## Collection entries
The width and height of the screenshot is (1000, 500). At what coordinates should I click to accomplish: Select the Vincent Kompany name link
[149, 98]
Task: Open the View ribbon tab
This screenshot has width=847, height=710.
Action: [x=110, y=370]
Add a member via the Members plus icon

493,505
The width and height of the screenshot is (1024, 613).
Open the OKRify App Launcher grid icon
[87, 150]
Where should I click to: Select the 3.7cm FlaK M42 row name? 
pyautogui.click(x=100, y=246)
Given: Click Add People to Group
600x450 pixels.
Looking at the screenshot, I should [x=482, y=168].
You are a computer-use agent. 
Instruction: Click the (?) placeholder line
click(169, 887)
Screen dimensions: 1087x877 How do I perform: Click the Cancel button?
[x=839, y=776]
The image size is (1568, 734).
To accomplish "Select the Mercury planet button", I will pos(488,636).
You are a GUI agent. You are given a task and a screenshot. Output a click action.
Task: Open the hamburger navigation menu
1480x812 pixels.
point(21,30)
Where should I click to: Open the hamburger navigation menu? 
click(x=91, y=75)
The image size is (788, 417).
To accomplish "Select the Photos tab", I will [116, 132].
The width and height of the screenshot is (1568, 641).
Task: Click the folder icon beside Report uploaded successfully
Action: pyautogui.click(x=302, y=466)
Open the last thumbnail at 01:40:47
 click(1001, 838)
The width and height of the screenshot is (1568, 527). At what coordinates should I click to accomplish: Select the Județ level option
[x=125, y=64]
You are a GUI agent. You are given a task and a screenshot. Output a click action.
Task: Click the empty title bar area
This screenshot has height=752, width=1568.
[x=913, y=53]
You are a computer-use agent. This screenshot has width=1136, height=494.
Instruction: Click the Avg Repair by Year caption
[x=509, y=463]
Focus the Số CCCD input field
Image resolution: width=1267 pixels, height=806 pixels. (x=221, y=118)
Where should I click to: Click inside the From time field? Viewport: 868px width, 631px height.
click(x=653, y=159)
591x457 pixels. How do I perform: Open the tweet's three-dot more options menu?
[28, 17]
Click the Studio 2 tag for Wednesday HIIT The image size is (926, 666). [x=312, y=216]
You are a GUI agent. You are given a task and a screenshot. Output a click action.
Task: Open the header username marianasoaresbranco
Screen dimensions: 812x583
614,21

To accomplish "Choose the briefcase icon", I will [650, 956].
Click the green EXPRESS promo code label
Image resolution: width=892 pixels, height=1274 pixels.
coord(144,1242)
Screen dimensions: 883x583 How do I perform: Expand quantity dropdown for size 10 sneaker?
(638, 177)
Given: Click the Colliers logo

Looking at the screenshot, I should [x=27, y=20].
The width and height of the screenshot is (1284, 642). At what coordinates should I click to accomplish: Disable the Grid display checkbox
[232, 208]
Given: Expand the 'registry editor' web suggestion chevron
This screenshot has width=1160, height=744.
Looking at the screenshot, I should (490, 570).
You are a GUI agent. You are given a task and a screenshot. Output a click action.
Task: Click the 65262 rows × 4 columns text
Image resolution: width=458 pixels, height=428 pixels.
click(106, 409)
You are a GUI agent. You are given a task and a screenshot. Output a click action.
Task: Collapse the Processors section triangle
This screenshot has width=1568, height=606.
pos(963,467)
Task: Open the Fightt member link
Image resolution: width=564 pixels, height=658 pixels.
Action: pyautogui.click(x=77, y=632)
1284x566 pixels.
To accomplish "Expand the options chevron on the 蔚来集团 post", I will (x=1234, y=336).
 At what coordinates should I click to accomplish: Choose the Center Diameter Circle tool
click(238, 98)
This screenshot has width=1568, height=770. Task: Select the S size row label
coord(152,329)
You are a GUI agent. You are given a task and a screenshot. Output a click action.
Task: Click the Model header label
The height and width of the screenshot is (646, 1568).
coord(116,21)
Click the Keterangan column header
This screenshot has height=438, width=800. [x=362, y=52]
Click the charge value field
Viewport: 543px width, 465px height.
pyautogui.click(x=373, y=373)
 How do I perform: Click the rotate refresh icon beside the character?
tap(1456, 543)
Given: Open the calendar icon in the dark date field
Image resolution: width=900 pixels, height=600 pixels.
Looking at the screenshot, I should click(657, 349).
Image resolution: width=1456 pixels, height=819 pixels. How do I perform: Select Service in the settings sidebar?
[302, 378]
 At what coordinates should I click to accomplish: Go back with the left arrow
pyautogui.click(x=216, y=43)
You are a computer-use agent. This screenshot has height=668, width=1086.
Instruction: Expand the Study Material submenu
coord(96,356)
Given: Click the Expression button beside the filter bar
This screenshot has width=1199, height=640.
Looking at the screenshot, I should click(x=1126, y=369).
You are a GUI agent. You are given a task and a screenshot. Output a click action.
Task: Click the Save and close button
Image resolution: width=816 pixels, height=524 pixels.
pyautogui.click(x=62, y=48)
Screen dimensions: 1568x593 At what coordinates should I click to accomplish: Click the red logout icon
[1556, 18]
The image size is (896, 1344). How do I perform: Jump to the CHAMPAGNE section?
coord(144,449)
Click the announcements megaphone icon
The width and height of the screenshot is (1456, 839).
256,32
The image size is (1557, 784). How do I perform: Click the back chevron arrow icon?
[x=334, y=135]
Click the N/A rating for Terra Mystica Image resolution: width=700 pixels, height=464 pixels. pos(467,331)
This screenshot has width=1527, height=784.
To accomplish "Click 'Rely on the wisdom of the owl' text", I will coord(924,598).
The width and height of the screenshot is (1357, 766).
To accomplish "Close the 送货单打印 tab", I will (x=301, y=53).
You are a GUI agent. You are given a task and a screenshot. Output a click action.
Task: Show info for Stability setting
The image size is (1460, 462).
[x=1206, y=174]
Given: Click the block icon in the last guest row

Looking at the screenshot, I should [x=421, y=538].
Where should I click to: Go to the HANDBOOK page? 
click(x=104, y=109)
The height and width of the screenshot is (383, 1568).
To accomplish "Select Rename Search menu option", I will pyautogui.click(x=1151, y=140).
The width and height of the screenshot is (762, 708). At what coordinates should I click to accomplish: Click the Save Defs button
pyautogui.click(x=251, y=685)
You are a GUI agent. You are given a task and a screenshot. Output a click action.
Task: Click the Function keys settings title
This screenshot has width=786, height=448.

## WORK ORDER
Please retype, without any change, the line containing "Given: Click the Expression" and every line after it to the end of the entries above, and only those.

## WRITTEN RESPONSE
Given: Click the Expression button beside the filter bar
This screenshot has width=1199, height=640.
Looking at the screenshot, I should click(x=1126, y=369).
You are a GUI agent. You are given a task and a screenshot. Output a click action.
Task: Click the Save and close button
Image resolution: width=816 pixels, height=524 pixels.
pyautogui.click(x=62, y=48)
Screen dimensions: 1568x593 At what coordinates should I click to accomplish: Click the red logout icon
[1556, 18]
The image size is (896, 1344). How do I perform: Jump to the CHAMPAGNE section?
coord(144,449)
Click the announcements megaphone icon
The width and height of the screenshot is (1456, 839).
256,32
The image size is (1557, 784). How do I perform: Click the back chevron arrow icon?
[x=334, y=135]
Click the N/A rating for Terra Mystica Image resolution: width=700 pixels, height=464 pixels. pos(467,331)
This screenshot has width=1527, height=784.
To accomplish "Click 'Rely on the wisdom of the owl' text", I will coord(924,598).
The width and height of the screenshot is (1357, 766).
To accomplish "Close the 送货单打印 tab", I will (x=301, y=53).
You are a GUI agent. You are given a task and a screenshot. Output a click action.
Task: Show info for Stability setting
The image size is (1460, 462).
[x=1206, y=174]
Given: Click the block icon in the last guest row

Looking at the screenshot, I should [x=421, y=538].
Where should I click to: Go to the HANDBOOK page? 
click(x=104, y=109)
The height and width of the screenshot is (383, 1568).
To accomplish "Select Rename Search menu option", I will pyautogui.click(x=1151, y=140).
The width and height of the screenshot is (762, 708). At what coordinates should I click to accomplish: Click the Save Defs button
pyautogui.click(x=251, y=685)
You are a GUI agent. You are given a task and a screenshot. Output a click action.
Task: Click the Function keys settings title
This screenshot has width=786, height=448.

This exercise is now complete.